Meskipun demikian, Spalletti menolak untuk menyerah sepenuhnya pada harapan timnya untuk berkompetisi di kancah Eropa musim depan. Ia mengakui bahwa hasil ini memang buruk dan pertandingan tersebut sangatlah penting, namun ia menekankan bahwa menganggap segalanya sudah berakhir adalah pandangan yang keliru. Menurutnya, masih ada harapan dan tim harus terus berjuang.
Pelatih kawakan asal Italia ini lebih melihat performa tim sebagai sebuah proses jangka panjang yang bertujuan untuk membangun fondasi klub yang kokoh. Ia meyakini bahwa anak asuhnya telah menunjukkan banyak hal positif dan ada pertumbuhan yang signifikan dalam perkembangan mereka. Fondasi untuk pencapaian penting di masa depan sedang dibangun, terlepas dari hasil minor yang baru saja diraih.
Spalletti menegaskan pentingnya tim untuk tetap menjaga identitas permainan dan kualitas tinggi di setiap pertandingan. Ia menekankan bahwa Juventus harus tetap bermain dengan gaya khas mereka, menunjukkan kepribadian yang kuat di lapangan, dan tidak boleh kehilangan kualitas yang telah mereka tunjukkan sebelumnya.
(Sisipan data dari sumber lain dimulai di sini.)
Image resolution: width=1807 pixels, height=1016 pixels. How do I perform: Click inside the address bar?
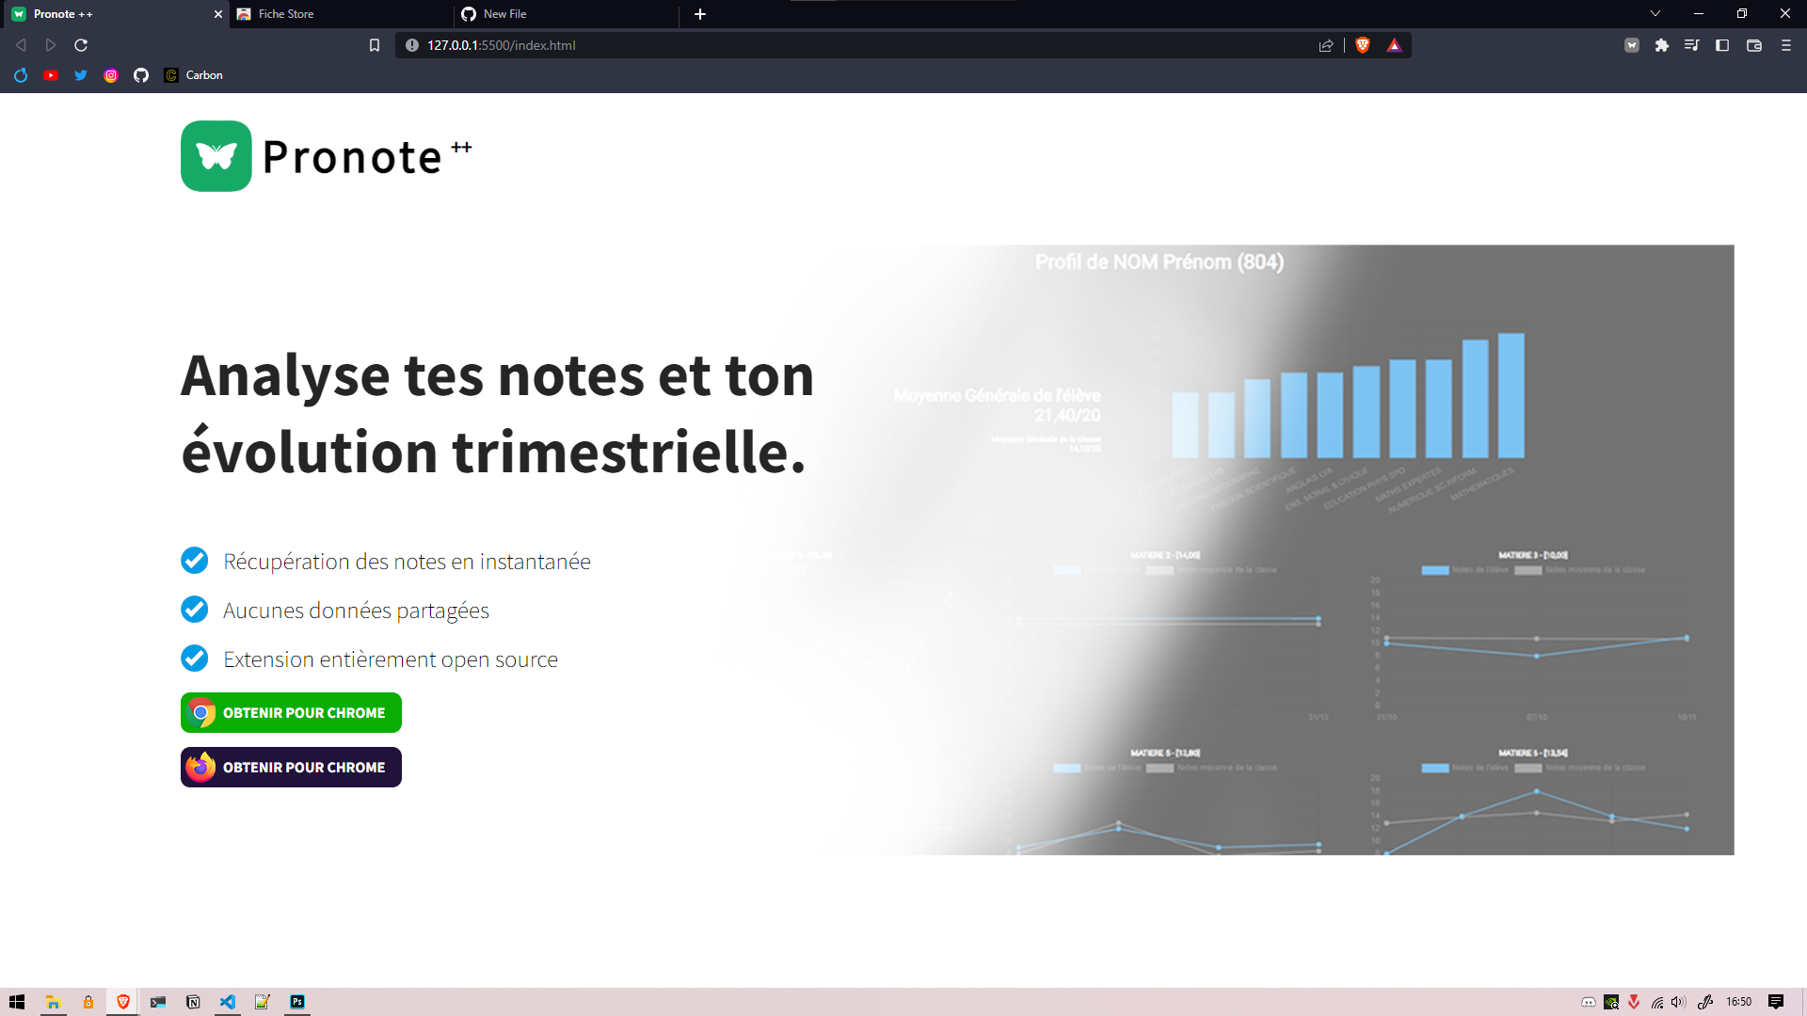(x=659, y=44)
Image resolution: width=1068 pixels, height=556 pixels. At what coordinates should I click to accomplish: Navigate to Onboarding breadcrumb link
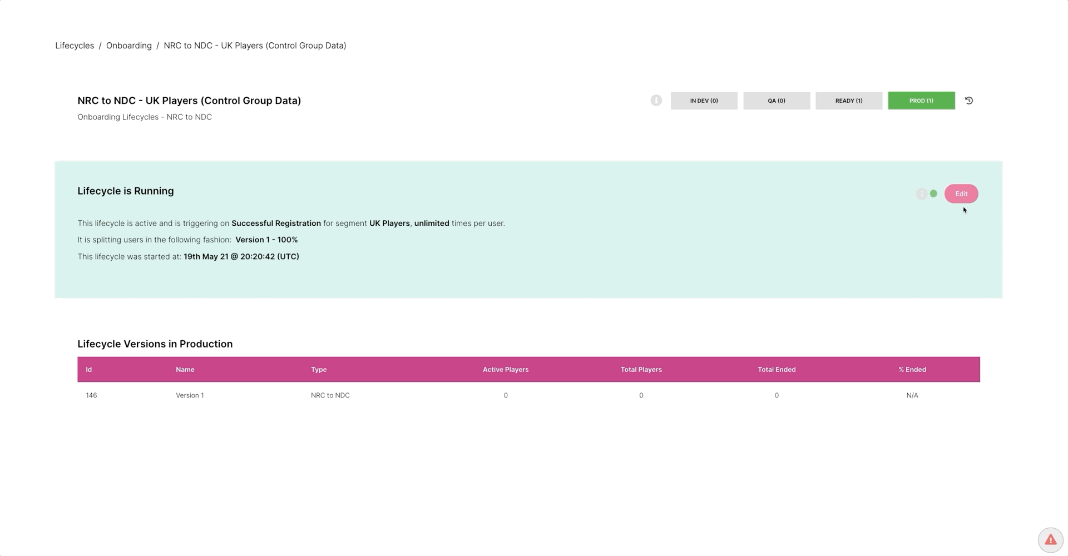click(128, 46)
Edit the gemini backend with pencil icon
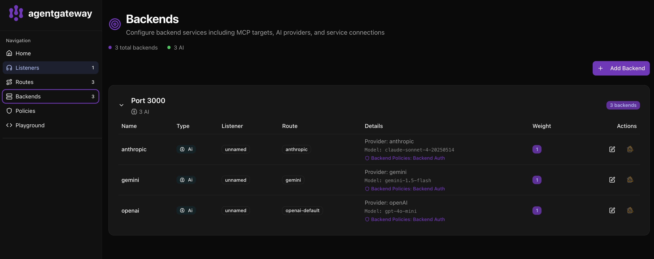Screen dimensions: 654x259 612,180
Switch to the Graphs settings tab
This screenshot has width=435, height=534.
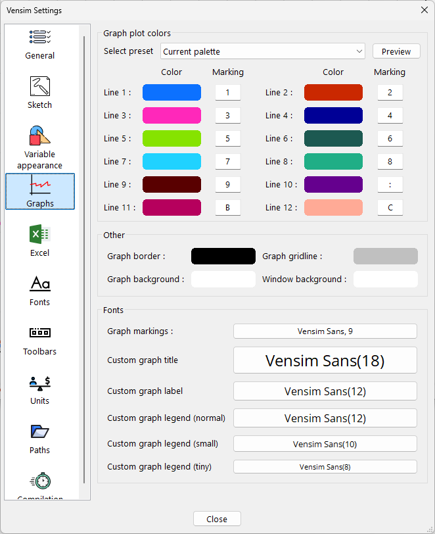[40, 191]
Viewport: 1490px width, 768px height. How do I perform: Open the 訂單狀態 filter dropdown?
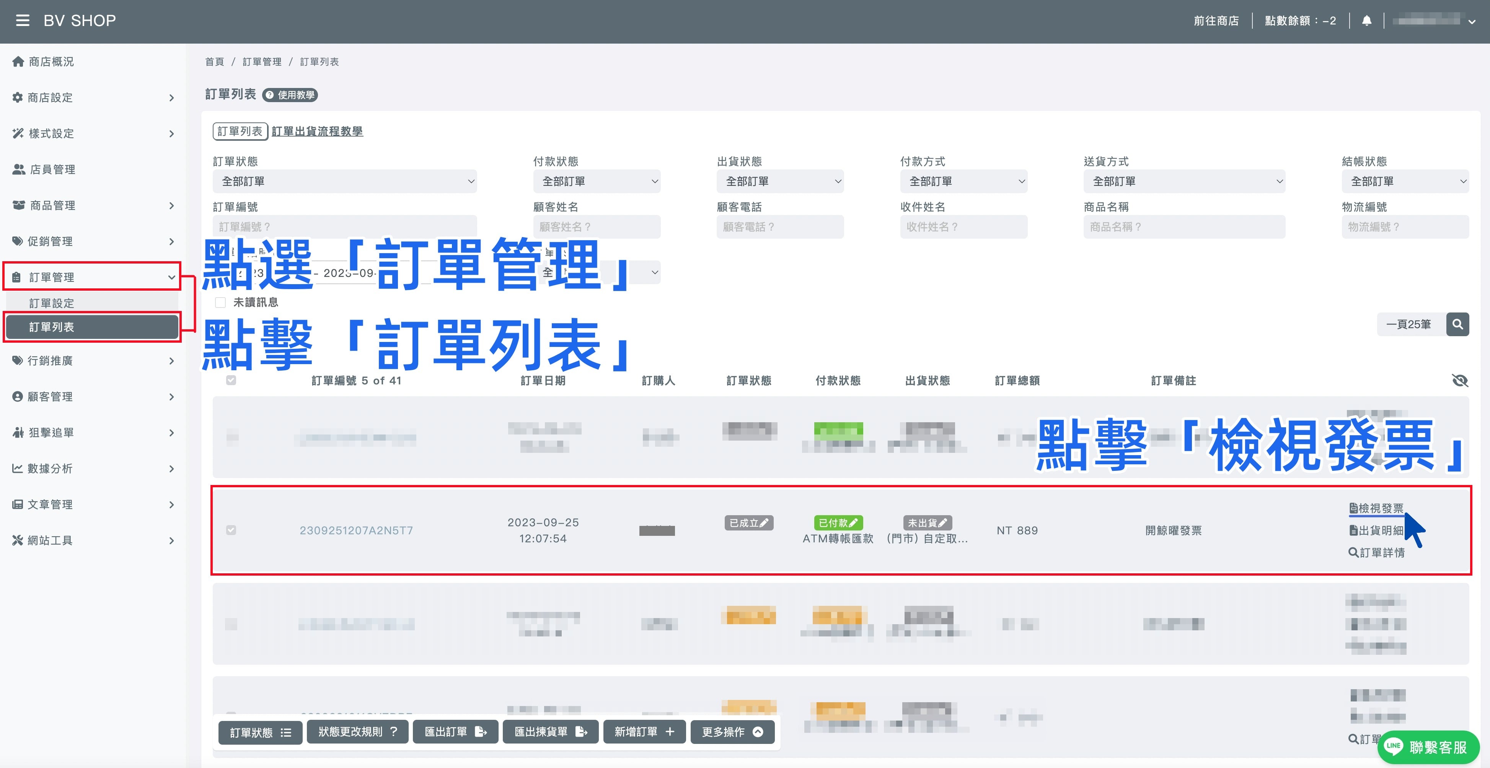pos(345,181)
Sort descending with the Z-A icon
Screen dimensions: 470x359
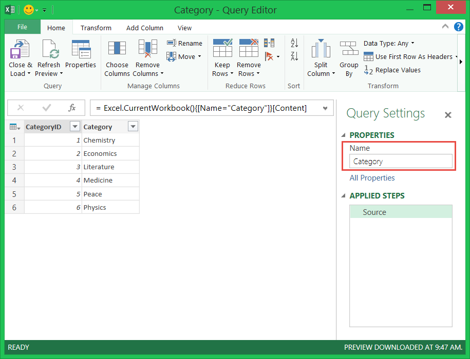tap(294, 56)
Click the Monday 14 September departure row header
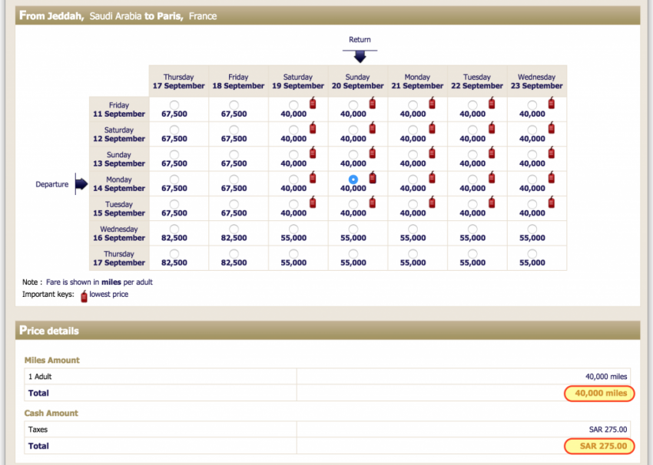Image resolution: width=653 pixels, height=465 pixels. point(118,184)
Akibat kekalahan ini, Juventus harus rela tertahan di peringkat keenam klasemen sementara Serie A dengan total 68 poin. Posisi ini membuat mereka berada di bawah Como, yang menempati peringkat kelima dengan jumlah poin yang sama, namun unggul dalam rekor head-to-head. Ketatnya persaingan untuk memperebutkan tiket ke kompetisi Eropa semakin terasa. AC Milan dan AS Roma menempati peringkat ketiga dan keempat dengan masing-masing mengoleksi 70 poin, hanya selisih dua poin dari Juventus. Sementara itu, kemenangan ini membawa Fiorentina naik ke peringkat ke-15 dengan 41 poin, sedikit menjauh dari zona degradasi.
Menjelang pekan pamungkas Serie A, Juventus dihadapkan pada tugas berat. Mereka wajib meraih kemenangan dalam laga derbi melawan Torino untuk menjaga harapan tipis lolos ke Liga Champions. Namun, perjuangan mereka tidak hanya bergantung pada hasil pertandingan mereka sendiri. Juventus juga harus berharap pada hasil yang tidak menguntungkan bagi pesaing langsung mereka, yaitu AC Milan, AS Roma, atau Como. Kondisi ini menempatkan Juventus dalam situasi yang sangat genting dan membutuhkan keajaiban untuk bisa mengamankan posisi di kompetisi Eropa musim depan. Tekanan kian memuncak seiring berjalannya waktu dan semakin dekatnya akhir musim.